Excerpts from a dataset:
———

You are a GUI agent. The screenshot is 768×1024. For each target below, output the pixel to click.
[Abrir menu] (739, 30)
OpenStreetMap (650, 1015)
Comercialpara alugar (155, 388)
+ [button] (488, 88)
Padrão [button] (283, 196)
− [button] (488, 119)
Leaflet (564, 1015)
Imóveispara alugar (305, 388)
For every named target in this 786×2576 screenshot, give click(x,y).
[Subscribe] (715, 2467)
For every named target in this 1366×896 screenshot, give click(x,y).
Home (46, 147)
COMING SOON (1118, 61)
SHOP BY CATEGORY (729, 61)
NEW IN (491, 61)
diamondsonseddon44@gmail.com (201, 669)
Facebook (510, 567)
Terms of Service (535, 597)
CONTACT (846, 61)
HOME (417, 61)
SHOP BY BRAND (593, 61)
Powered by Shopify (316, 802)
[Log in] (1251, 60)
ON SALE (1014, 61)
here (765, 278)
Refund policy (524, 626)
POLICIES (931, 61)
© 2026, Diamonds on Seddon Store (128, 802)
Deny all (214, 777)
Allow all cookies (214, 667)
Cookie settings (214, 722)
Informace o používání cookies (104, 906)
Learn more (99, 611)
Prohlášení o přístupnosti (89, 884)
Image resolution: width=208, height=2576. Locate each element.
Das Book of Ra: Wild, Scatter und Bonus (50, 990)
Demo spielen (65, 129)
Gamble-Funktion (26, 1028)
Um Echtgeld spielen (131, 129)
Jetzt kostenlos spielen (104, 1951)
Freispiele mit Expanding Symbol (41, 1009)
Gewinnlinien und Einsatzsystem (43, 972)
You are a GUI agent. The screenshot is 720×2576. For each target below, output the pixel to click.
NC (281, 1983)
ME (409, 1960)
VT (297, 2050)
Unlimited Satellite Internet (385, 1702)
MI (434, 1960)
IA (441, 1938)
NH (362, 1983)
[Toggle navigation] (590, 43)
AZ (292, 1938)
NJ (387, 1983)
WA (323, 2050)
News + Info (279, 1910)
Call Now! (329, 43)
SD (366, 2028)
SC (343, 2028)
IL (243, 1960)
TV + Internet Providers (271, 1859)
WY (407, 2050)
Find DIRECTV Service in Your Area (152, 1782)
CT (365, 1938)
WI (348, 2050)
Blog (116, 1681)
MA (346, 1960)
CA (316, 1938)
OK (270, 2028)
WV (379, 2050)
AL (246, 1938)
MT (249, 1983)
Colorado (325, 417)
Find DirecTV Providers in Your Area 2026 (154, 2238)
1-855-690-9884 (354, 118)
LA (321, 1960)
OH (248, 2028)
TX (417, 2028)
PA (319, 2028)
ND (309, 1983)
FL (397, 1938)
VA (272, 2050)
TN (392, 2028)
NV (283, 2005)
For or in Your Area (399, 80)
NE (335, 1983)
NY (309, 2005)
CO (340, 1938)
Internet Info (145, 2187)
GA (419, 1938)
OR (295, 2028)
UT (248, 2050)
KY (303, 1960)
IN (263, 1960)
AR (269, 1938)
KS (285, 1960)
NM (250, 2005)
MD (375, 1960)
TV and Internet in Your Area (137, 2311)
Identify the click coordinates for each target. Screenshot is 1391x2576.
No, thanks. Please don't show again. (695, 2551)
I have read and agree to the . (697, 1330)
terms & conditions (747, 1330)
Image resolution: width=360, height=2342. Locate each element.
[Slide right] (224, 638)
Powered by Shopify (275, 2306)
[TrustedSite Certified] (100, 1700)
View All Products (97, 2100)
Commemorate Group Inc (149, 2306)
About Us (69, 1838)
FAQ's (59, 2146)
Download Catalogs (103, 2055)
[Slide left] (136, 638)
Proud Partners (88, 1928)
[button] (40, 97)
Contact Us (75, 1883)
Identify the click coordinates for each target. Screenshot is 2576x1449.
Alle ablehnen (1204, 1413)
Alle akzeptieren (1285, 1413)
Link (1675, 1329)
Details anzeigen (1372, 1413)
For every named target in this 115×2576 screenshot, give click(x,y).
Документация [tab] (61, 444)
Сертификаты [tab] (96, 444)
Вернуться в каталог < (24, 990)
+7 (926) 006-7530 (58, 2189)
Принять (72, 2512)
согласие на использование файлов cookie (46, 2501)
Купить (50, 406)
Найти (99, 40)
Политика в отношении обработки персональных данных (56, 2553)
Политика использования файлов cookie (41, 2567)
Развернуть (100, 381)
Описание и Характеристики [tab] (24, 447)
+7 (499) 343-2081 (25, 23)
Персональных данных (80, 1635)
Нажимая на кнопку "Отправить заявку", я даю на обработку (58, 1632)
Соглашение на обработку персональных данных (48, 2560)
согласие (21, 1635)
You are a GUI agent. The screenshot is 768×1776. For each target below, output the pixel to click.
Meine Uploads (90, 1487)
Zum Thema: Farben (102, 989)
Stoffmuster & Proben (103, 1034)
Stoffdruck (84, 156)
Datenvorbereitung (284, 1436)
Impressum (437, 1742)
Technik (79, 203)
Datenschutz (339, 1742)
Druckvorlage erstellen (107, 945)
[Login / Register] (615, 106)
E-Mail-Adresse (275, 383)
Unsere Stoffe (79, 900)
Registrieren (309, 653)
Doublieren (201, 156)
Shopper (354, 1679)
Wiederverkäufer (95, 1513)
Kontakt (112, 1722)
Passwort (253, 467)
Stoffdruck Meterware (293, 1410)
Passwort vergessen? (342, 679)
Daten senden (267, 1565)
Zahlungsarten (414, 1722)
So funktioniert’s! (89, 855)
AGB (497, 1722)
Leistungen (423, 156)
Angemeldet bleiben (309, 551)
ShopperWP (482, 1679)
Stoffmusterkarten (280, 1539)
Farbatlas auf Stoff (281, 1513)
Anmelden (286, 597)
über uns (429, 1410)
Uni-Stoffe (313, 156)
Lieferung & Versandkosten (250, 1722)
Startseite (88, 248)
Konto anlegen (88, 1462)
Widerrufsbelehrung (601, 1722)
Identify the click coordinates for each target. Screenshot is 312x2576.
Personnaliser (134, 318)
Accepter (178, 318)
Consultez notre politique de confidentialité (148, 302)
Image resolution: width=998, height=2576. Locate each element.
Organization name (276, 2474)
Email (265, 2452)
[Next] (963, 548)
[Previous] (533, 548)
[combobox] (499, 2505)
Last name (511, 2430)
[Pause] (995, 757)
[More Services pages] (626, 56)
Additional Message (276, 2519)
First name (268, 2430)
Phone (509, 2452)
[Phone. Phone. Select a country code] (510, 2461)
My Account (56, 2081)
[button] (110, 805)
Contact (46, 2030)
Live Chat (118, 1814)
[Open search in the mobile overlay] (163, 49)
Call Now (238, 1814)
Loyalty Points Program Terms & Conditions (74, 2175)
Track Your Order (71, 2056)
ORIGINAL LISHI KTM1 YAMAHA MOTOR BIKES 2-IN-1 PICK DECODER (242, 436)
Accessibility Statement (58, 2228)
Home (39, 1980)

———

# [Task description]
Return each line of the data above verbatim.

# [Solution to this exercise]
You are a GUI agent. The screenshot is 768×1024. For each target below, output the pixel to click.
[Abrir menu] (739, 30)
OpenStreetMap (650, 1015)
Comercialpara alugar (155, 388)
+ [button] (488, 88)
Padrão [button] (283, 196)
− [button] (488, 119)
Leaflet (564, 1015)
Imóveispara alugar (305, 388)
For every named target in this 786×2576 screenshot, give click(x,y).
[Subscribe] (715, 2467)
For every named target in this 1366×896 screenshot, give click(x,y).
Home (46, 147)
COMING SOON (1118, 61)
SHOP BY CATEGORY (729, 61)
NEW IN (491, 61)
diamondsonseddon44@gmail.com (201, 669)
Facebook (510, 567)
Terms of Service (535, 597)
CONTACT (846, 61)
HOME (417, 61)
SHOP BY BRAND (593, 61)
Powered by Shopify (316, 802)
[Log in] (1251, 60)
ON SALE (1014, 61)
here (765, 278)
Refund policy (524, 626)
POLICIES (931, 61)
© 2026, Diamonds on Seddon Store (128, 802)
Deny all (214, 777)
Allow all cookies (214, 667)
Cookie settings (214, 722)
Informace o používání cookies (104, 906)
Learn more (99, 611)
Prohlášení o přístupnosti (89, 884)
Image resolution: width=208, height=2576. Locate each element.
Das Book of Ra: Wild, Scatter und Bonus (50, 990)
Demo spielen (65, 129)
Gamble-Funktion (26, 1028)
Um Echtgeld spielen (131, 129)
Jetzt kostenlos spielen (104, 1951)
Freispiele mit Expanding Symbol (41, 1009)
Gewinnlinien und Einsatzsystem (43, 972)
You are a GUI agent. The screenshot is 720×2576. For each target below, output the pixel to click.
NC (281, 1983)
ME (409, 1960)
VT (297, 2050)
Unlimited Satellite Internet (385, 1702)
MI (434, 1960)
IA (441, 1938)
NH (362, 1983)
[Toggle navigation] (590, 43)
AZ (292, 1938)
NJ (387, 1983)
WA (323, 2050)
News + Info (279, 1910)
Call Now! (329, 43)
SD (366, 2028)
SC (343, 2028)
IL (243, 1960)
TV + Internet Providers (271, 1859)
WY (407, 2050)
Find DIRECTV Service in Your Area (152, 1782)
CT (365, 1938)
WI (348, 2050)
Blog (116, 1681)
MA (346, 1960)
CA (316, 1938)
OK (270, 2028)
WV (379, 2050)
AL (246, 1938)
MT (249, 1983)
Colorado (325, 417)
Find DirecTV Providers in Your Area 2026 (154, 2238)
1-855-690-9884 (354, 118)
LA (321, 1960)
OH (248, 2028)
TX (417, 2028)
PA (319, 2028)
ND (309, 1983)
FL (397, 1938)
VA (272, 2050)
TN (392, 2028)
NV (283, 2005)
For or in Your Area (399, 80)
NE (335, 1983)
NY (309, 2005)
CO (340, 1938)
Internet Info (145, 2187)
GA (419, 1938)
OR (295, 2028)
UT (248, 2050)
KY (303, 1960)
IN (263, 1960)
AR (269, 1938)
KS (285, 1960)
NM (250, 2005)
MD (375, 1960)
TV and Internet in Your Area (137, 2311)
Identify the click coordinates for each target. Screenshot is 1391x2576.
No, thanks. Please don't show again. (695, 2551)
I have read and agree to the . (697, 1330)
terms & conditions (747, 1330)
Image resolution: width=360, height=2342. Locate each element.
[Slide right] (224, 638)
Powered by Shopify (275, 2306)
[TrustedSite Certified] (100, 1700)
View All Products (97, 2100)
Commemorate Group Inc (149, 2306)
About Us (69, 1838)
FAQ's (59, 2146)
Download Catalogs (103, 2055)
[Slide left] (136, 638)
Proud Partners (88, 1928)
[button] (40, 97)
Contact Us (75, 1883)
Identify the click coordinates for each target. Screenshot is 2576x1449.
Alle ablehnen (1204, 1413)
Alle akzeptieren (1285, 1413)
Link (1675, 1329)
Details anzeigen (1372, 1413)
For every named target in this 115×2576 screenshot, give click(x,y).
Документация [tab] (61, 444)
Сертификаты [tab] (96, 444)
Вернуться в каталог < (24, 990)
+7 (926) 006-7530 (58, 2189)
Принять (72, 2512)
согласие на использование файлов cookie (46, 2501)
Купить (50, 406)
Найти (99, 40)
Политика в отношении обработки персональных данных (56, 2553)
Политика использования файлов cookie (41, 2567)
Развернуть (100, 381)
Описание и Характеристики [tab] (24, 447)
+7 (499) 343-2081 (25, 23)
Персональных данных (80, 1635)
Нажимая на кнопку "Отправить заявку", я даю на обработку (58, 1632)
Соглашение на обработку персональных данных (48, 2560)
согласие (21, 1635)
You are a GUI agent. The screenshot is 768×1776. For each target below, output the pixel to click.
Meine Uploads (90, 1487)
Zum Thema: Farben (102, 989)
Stoffmuster & Proben (103, 1034)
Stoffdruck (84, 156)
Datenvorbereitung (284, 1436)
Impressum (437, 1742)
Technik (79, 203)
Datenschutz (339, 1742)
Druckvorlage erstellen (107, 945)
[Login / Register] (615, 106)
E-Mail-Adresse (275, 383)
Unsere Stoffe (79, 900)
Registrieren (309, 653)
Doublieren (201, 156)
Shopper (354, 1679)
Wiederverkäufer (95, 1513)
Kontakt (112, 1722)
Passwort (253, 467)
Stoffdruck Meterware (293, 1410)
Passwort vergessen? (342, 679)
Daten senden (267, 1565)
Zahlungsarten (414, 1722)
So funktioniert’s! (89, 855)
AGB (497, 1722)
Leistungen (423, 156)
Angemeldet bleiben (309, 551)
ShopperWP (482, 1679)
Stoffmusterkarten (280, 1539)
Farbatlas auf Stoff (281, 1513)
Anmelden (286, 597)
über uns (429, 1410)
Uni-Stoffe (313, 156)
Lieferung & Versandkosten (250, 1722)
Startseite (88, 248)
Konto anlegen (88, 1462)
Widerrufsbelehrung (601, 1722)
Identify the click coordinates for each target. Screenshot is 312x2576.
Personnaliser (134, 318)
Accepter (178, 318)
Consultez notre politique de confidentialité (148, 302)
Image resolution: width=998, height=2576. Locate each element.
Organization name (276, 2474)
Email (265, 2452)
[Next] (963, 548)
[Previous] (533, 548)
[combobox] (499, 2505)
Last name (511, 2430)
[Pause] (995, 757)
[More Services pages] (626, 56)
Additional Message (276, 2519)
First name (268, 2430)
Phone (509, 2452)
[Phone. Phone. Select a country code] (510, 2461)
My Account (56, 2081)
[button] (110, 805)
Contact (46, 2030)
Live Chat (118, 1814)
[Open search in the mobile overlay] (163, 49)
Call Now (238, 1814)
Loyalty Points Program Terms & Conditions (74, 2175)
Track Your Order (71, 2056)
ORIGINAL LISHI KTM1 YAMAHA MOTOR BIKES 2-IN-1 PICK DECODER (242, 436)
Accessibility Statement (58, 2228)
Home (39, 1980)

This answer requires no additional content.